On ‘Backsell,’ the song that is most representative of Oberst’s acceptance of his own untouchability in the what he seems to know as the Bright Eyes-centric micro-economy of subcultural indie pop, Oberst makes it clear that bitterness toward markets is okay, but only okay so long as the result of that bitterness means that you can still make a somewhat genuine form of art, and Desaparecidos is that form for Oberst. And that untouchability is what makes his delivery of lyrics so potent—their potency is what created the divisive world that the Oberst army protects with so much vigor—which in turn, if only for a moment, makes people believe in what art could do if things were different, if social forces didn’t make it so difficult to offer real solutions for change. And Payola has that in droves in songs like ‘Ralphy’s Cut’ (health care), ‘Search the Searches’ (American surveillance), and ‘10 Steps Behind’ (predatory gender roles).
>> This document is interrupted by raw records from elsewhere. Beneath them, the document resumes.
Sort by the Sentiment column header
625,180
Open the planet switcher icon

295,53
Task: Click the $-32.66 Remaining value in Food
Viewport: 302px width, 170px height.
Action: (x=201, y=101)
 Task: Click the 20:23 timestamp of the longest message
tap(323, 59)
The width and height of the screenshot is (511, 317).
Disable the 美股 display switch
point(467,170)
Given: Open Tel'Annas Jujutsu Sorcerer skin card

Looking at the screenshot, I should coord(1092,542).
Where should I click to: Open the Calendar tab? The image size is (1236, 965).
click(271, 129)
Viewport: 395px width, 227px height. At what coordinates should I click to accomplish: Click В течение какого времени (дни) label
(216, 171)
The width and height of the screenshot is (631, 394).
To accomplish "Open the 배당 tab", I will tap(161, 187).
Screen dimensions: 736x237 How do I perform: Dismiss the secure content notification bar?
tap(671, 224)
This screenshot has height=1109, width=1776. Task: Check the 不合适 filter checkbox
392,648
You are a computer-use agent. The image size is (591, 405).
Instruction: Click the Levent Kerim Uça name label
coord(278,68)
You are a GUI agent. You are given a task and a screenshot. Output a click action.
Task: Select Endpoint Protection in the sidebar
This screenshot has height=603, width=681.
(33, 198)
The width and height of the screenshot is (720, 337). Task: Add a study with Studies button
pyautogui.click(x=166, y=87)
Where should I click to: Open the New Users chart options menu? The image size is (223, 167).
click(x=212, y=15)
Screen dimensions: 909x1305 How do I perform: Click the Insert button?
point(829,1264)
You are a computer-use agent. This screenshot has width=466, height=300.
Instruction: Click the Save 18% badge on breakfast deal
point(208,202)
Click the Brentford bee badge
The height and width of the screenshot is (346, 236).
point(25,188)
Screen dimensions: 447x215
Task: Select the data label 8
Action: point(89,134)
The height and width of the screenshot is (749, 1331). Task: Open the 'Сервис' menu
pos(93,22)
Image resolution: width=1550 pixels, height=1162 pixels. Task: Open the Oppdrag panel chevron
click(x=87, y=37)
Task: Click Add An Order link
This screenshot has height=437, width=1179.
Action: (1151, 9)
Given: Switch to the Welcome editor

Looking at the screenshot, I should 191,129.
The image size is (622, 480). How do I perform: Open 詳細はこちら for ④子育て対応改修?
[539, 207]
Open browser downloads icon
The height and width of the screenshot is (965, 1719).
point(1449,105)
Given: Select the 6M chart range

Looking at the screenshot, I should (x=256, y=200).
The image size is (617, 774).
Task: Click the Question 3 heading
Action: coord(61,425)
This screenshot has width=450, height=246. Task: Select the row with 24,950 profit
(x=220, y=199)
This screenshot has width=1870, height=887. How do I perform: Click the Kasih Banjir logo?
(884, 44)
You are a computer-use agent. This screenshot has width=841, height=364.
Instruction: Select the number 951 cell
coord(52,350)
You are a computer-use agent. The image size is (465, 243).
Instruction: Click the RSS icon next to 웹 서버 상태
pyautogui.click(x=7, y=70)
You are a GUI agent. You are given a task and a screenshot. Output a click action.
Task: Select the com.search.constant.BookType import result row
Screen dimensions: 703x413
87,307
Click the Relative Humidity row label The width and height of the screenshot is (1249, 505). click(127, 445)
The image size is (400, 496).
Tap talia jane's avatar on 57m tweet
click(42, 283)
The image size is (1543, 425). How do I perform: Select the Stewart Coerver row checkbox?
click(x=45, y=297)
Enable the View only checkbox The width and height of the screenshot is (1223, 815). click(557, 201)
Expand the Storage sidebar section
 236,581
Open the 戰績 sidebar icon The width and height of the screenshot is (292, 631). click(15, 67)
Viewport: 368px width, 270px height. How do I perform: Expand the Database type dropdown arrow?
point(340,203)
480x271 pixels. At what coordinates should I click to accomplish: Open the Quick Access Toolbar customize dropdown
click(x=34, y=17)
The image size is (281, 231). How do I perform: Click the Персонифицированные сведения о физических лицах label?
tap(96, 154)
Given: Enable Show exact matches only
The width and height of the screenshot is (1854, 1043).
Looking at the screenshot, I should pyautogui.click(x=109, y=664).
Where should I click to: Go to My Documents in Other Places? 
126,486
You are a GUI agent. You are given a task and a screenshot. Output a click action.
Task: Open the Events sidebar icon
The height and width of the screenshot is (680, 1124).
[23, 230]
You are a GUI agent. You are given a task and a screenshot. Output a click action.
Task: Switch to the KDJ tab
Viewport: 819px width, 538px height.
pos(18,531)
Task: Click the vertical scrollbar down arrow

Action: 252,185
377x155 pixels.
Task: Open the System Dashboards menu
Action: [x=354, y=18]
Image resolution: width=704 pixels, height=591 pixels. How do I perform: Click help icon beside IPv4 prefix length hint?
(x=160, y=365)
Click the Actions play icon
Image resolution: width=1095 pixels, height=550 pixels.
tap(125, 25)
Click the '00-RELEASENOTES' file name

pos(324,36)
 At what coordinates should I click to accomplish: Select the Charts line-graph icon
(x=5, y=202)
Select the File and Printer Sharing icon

But, more than anything, it is an album that addresses the inevitability of the unbreakable walls surrounding the issues Oberst made clear were there to be broken on Read Music/Speak Spanish. In other words, as he sings on ‘Slacktivist,’ “Just ‘like’ this and the problem is solved/I want to start to kick back and get involved/Everyone is selfless it’s so much fun/Donate a dollar with my coffee and save someone/Calling all friends I loosely know/We’re a tight knit clique in the virtual.” So no, we are not “anonymous”; we are at best mere fans; at worst Conor Oberst supplicants. And that’s okay, because when the result is an album like Payola, there seems to be only thing left to do if one wants change, and that’s to remain quiet. And listen.